Reading text –
It’s been more than a decade since I ended my illustrious junior career, going out in glory by finally jumping cleanly around a 3’6” course. For those that knew me during the early days of my riding, they know what an accomplishment that was. The start of my show career had truly been something to behold. I had a particular flare for performance, preferring to put on spectacular aerial show where I landed firmly in the dirt, to actually jumping the fences in the ring. With my 30th birthday looming, that’s not a tradition I’d like to relive as I attempt to get back in the saddle. I just don’t think I’ll bounce the way I used to.
I can count on one hand the number of times I’ve been on a horse since then, but the desire to start riding again on a regular basis has stayed strong. There’s just something about horses that gets in your blood and you can’t seem to get rid of it no matter how old you get. While at nearly 30 I’m hardly the oldest rider to get back into the sport, it’s still a challenge, both mentally and physically, something that became painfully clear this past weekend. To those that have done it at an older age, if I weren’t still so sore from my recent ride, I’d bow down to you. You are an inspiration to all of us rusty stirrup riders.
My first ride back was a little on the rocky side. As I geared up to get on, the butterflies in my stomach danced faster and my heart beat harder. I’d conveniently blocked out how much courage it takes to put your foot in that stirrup. It wasn’t the horse that concerned me. I’ve known Luc, a 10-year-old Canadian Warmblood gelding, since the day he was born. While somewhat of a character, he’s usually more whoa than go, and with my sister, his owner, on the ground beside him, I knew he’d stand patiently while I fumbled around in my attempt to get on. No, what had me spooked was the thing sitting beside him.
Sure, it looked harmless enough, but I knew better. Coloured a cheerful shade of neon orange, those two small steps looked more like mountains to me. I didn’t always have this completely irrational fear of mounting blocks, that’s something that’s developed with age. Back when I was riding regularly I had no trouble at all marching up those steps and gracefully getting on. I could even mount from the ground when the occasion called for it. Nowadays it was a completely different story.
The fear all stems from my last failed attempt to get back in the saddle. I’d put one foot in the stirrup, pushed off with the other, and the mounting block had collapsed beneath me. I was left clinging to the side of Luc, my foot still stuck in the stirrup. I was hanging there unable to pull myself up and unwilling to let go. Finally I gave up on my pride, wrestled my foot free, and landed in the dirt. Does it count as falling off if you never really made it all the way on to begin with?

Source data –

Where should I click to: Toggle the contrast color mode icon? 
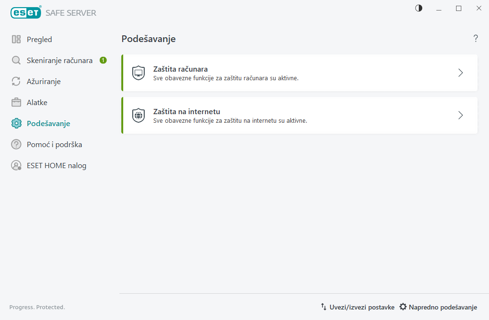(x=419, y=8)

How to complete this task –
Carry on the essay about getting back into horseback riding at nearly 30, starting right after its last sentence.

Final answer –
This time I was much more cautious. I gingerly climbed each step, taking several deeps breaths and telling those obnoxious butterflies to shut it. I gently put my foot in the stirrup, pushed off and hoped for the best. Success! I instantly felt at peace once I was settled in the saddle, like it hadn’t been years since I’d been there. A surge of confidence raced through me and I was sure that the rest of my first ride back would be a breeze. If only I had known getting on was going to be the easy part.
Gathering up my reins I urged Luc toward the rail. I kicked, I clucked, I squeezed until I practically turned purple with the effort. Nothing. Nada. Zilch. I resorted to begging, pleading, promising him an entire bag of carrots if he would just take one measly little step forward. Instead, he turned around and tried to bite my toe. That’s Luc for you. I did mention he was character.
Finally I got him to set out at a sedate walk. I could hear the instructors from my past telling me to put my heels down, look up and sit up straight. Too bad my body had other ideas. That’s the problem with getting back into riding after a break. My mind remembers what needs to get done, but no matter how hard I try I can’t seem to make my body obey. My toes were pointed like a ballerina, my eyes were fixated on Luc’s rather unruly mane, and my back felt about as supportive as a pipe cleaner. At least we were going forward now.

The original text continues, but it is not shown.